## TASK BRIEF
Below are entries with pictures in them. Output exactly the lines starting at the line with "751x390 pixels. How" and ending at the line with "Click the Undo arrow in main toolbar", both included, but not the pictures.

## DATA EXTRACT
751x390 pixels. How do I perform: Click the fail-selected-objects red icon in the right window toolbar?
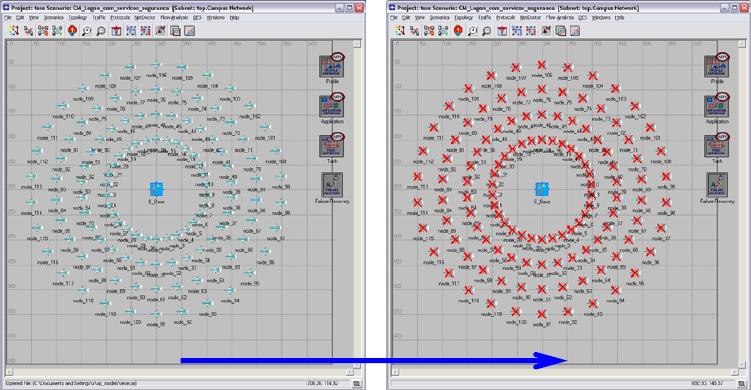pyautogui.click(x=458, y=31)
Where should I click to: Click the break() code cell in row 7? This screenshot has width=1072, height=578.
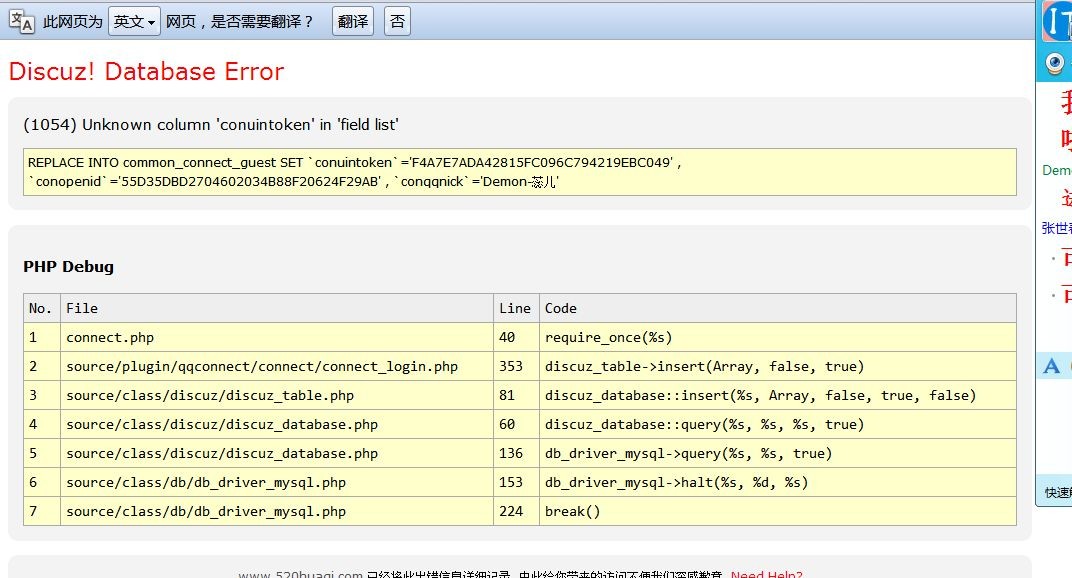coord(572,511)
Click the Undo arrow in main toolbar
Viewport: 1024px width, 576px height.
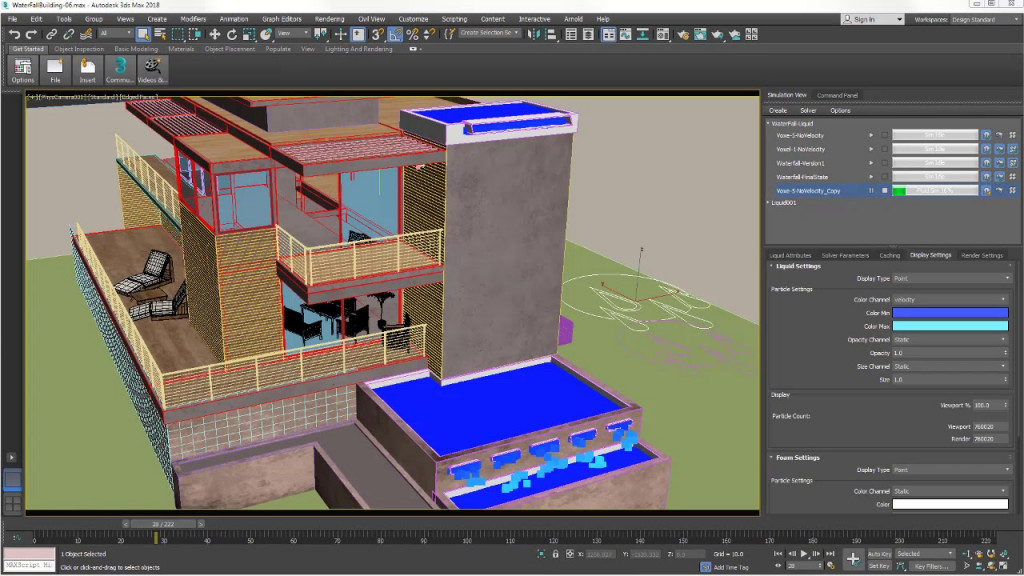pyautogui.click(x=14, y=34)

---

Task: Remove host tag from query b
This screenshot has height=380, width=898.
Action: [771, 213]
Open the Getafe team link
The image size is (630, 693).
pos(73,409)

* * *

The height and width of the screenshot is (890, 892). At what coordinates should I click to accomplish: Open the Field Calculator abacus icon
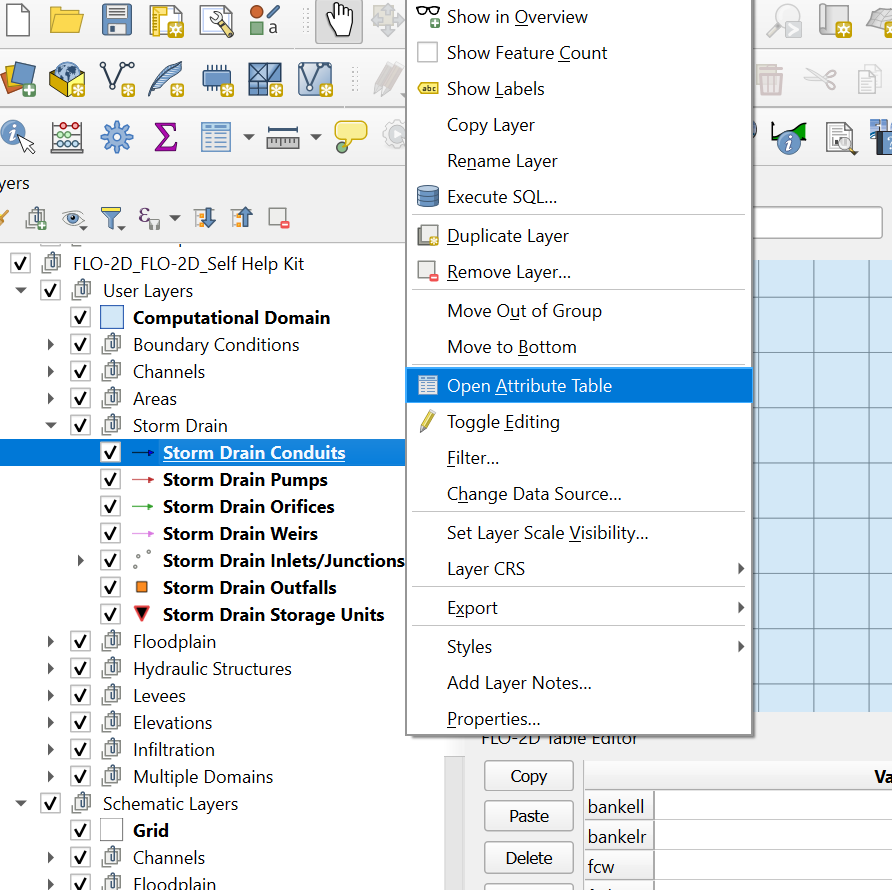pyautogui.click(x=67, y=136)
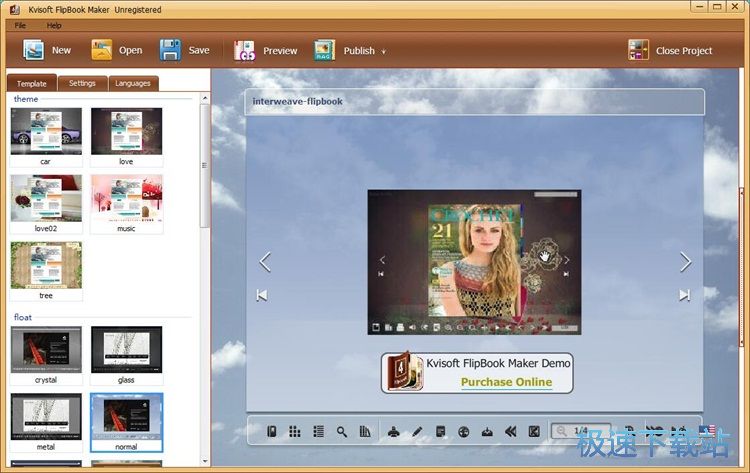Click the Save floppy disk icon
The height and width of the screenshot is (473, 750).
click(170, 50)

## ANSWER SPACE
751x390 pixels. How do I perform: Click the fail-selected-objects red icon in the right window toolbar?
pyautogui.click(x=458, y=31)
Where should I click to: Click the break() code cell in row 7? This screenshot has width=1072, height=578.
coord(572,511)
Click the Undo arrow in main toolbar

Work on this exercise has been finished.